[Supplied passage — start]

September 4, 2020

Student treasures musical outlet during pandemic as member of national orchestra

Ryan Snyder
Ryan Snyder

Ryan Snyder is not a medical student yet, but that hasn’t stopped him from blending his love of music with his pursuit of becoming a health care provider.

Snyder, a sophomore pre-medical student at Wayne State University with plans to graduate from WSU in 2023, is already a member of the Detroit Medical Orchestra, a musical ensemble of physicians, residents, and other health care workers associated with the WSU School of Medicine. He has also served as a musician ambassador for Pediatric Oncology patients at Beaumont Royal Oak through the DMO’s relationship with music therapist Holly Platis, and played violin for bone marrow transplant patients as a volunteer at Detroit Medical Center’s Harper University Hospital and the Barbara Ann Karmanos Cancer Institute.

“It is incredible the power that music holds as a mode for holistic healing, and I hope for a future where music therapists are integrated deeper into the patient care team,” he said.

Snyder is second violinist in the National Virtual Medical Orchestra’s online performance of “Academic Festival Overture” by Johannes Brahms.

The NVMO features 50 doctors, nurses, first responders and medical students from 15 cities in the United States. It was founded during the COVID-19 pandemic under the organization of the Warren Alpert Medical School of Brown University. He joined the ensemble through his membership as a second violinist with the DMO when its season ended due to the pandemic.

Music Director John Masko reached out to the Detroit Medical Orchestra's board of directors and presented them with the opportunity for some DMO string players to join the National Virtual Medical Orchestra. “I jumped on the opportunity and haven't looked back since,” Snyder said.

[Supplied passage — finish]
[Supplied records — start]

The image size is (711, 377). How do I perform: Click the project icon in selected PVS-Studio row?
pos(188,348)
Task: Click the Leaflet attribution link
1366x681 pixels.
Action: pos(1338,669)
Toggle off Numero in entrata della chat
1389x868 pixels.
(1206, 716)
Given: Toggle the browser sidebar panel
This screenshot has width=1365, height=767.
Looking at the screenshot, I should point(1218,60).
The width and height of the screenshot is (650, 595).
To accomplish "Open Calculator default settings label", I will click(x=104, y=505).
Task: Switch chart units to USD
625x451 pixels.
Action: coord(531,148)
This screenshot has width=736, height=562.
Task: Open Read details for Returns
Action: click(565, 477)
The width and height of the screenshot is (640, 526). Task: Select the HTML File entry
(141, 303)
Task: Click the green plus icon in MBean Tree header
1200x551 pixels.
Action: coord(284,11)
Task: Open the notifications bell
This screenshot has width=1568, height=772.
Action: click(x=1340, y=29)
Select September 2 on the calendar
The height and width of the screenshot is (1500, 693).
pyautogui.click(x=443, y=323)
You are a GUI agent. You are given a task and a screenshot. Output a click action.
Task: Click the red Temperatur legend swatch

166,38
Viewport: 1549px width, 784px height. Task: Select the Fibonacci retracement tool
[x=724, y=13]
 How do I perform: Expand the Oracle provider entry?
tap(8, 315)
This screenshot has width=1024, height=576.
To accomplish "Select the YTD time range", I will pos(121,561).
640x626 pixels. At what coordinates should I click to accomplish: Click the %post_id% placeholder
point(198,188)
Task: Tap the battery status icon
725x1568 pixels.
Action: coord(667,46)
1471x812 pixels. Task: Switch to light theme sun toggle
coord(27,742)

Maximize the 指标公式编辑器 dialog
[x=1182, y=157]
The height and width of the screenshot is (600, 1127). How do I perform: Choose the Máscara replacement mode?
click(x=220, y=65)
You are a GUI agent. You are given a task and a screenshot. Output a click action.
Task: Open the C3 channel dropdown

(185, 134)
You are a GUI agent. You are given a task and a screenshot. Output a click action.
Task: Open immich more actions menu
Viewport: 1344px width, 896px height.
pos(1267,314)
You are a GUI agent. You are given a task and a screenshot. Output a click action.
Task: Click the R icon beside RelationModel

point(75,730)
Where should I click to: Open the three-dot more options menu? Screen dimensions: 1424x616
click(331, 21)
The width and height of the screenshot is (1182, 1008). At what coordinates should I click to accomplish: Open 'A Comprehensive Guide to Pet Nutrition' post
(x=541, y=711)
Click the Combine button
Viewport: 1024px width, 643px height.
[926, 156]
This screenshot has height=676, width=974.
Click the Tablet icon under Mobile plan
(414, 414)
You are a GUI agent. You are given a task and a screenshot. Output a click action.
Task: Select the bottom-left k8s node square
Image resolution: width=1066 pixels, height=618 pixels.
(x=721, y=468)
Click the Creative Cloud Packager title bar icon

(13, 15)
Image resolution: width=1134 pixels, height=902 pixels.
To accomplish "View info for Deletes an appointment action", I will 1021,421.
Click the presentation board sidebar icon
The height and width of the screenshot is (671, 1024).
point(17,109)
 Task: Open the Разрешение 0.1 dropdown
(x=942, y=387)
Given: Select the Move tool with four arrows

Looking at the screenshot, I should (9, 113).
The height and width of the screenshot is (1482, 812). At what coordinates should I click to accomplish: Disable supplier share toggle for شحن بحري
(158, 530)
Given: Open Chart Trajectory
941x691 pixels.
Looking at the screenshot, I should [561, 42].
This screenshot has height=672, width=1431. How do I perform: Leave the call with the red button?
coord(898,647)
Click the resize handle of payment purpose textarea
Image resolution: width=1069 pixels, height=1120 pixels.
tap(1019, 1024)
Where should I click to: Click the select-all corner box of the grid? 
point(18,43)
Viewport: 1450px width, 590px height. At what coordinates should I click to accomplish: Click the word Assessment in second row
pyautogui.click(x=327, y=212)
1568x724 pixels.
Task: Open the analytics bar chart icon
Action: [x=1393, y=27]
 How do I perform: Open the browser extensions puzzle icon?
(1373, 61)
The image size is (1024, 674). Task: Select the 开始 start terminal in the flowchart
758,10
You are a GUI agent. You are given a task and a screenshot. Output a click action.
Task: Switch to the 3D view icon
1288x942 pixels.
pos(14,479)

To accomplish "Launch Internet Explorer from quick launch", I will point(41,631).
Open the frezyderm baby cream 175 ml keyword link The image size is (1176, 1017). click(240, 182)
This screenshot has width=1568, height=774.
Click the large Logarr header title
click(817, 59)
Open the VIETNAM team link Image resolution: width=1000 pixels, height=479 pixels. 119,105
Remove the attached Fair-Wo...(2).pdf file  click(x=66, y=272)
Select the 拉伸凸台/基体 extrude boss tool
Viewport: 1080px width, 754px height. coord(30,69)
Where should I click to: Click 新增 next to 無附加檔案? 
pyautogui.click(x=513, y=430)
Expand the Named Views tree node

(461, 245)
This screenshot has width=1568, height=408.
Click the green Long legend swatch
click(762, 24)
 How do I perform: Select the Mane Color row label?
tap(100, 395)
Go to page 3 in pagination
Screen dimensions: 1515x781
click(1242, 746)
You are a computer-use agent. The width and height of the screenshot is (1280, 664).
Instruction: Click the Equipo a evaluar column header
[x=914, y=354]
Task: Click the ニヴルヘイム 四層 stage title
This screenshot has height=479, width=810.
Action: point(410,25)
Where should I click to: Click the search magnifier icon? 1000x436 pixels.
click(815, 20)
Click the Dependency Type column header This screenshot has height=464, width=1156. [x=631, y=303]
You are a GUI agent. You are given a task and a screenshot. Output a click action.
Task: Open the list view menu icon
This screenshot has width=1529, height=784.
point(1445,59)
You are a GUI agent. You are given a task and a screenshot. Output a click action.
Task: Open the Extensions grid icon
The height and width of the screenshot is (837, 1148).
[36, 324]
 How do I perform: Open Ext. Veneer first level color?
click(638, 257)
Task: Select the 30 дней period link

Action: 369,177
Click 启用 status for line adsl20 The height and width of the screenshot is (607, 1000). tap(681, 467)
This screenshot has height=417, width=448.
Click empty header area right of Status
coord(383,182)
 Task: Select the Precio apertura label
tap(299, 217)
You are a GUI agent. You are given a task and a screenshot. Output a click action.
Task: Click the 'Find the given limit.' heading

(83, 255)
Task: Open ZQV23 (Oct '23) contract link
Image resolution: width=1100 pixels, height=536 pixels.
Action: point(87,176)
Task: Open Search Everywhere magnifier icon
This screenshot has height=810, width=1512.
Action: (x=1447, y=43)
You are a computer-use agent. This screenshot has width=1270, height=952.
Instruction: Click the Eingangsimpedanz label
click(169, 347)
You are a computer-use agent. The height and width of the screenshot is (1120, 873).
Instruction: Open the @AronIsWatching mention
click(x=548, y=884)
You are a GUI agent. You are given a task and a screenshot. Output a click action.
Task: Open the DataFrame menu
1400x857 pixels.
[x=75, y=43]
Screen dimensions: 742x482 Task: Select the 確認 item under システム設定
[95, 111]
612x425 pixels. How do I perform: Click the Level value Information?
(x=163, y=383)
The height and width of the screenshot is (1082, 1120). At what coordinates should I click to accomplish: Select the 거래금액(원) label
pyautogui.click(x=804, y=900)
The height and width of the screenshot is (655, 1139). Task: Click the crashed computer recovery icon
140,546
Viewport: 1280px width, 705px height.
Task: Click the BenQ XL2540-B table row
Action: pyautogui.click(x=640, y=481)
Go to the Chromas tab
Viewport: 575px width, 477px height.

[Supplied records — finish]

Aim of the task ▸ Retype the stretch of the Ryan Snyder article from "Student treasures musical" through "Karmanos Cancer Institute.". The lines above come from a source separate from the Ryan Snyder article.

Response box ▸
Student treasures musical outlet during pandemic as member of national orchestra

Ryan Snyder
Ryan Snyder

Ryan Snyder is not a medical student yet, but that hasn’t stopped him from blending his love of music with his pursuit of becoming a health care provider.

Snyder, a sophomore pre-medical student at Wayne State University with plans to graduate from WSU in 2023, is already a member of the Detroit Medical Orchestra, a musical ensemble of physicians, residents, and other health care workers associated with the WSU School of Medicine. He has also served as a musician ambassador for Pediatric Oncology patients at Beaumont Royal Oak through the DMO’s relationship with music therapist Holly Platis, and played violin for bone marrow transplant patients as a volunteer at Detroit Medical Center’s Harper University Hospital and the Barbara Ann Karmanos Cancer Institute.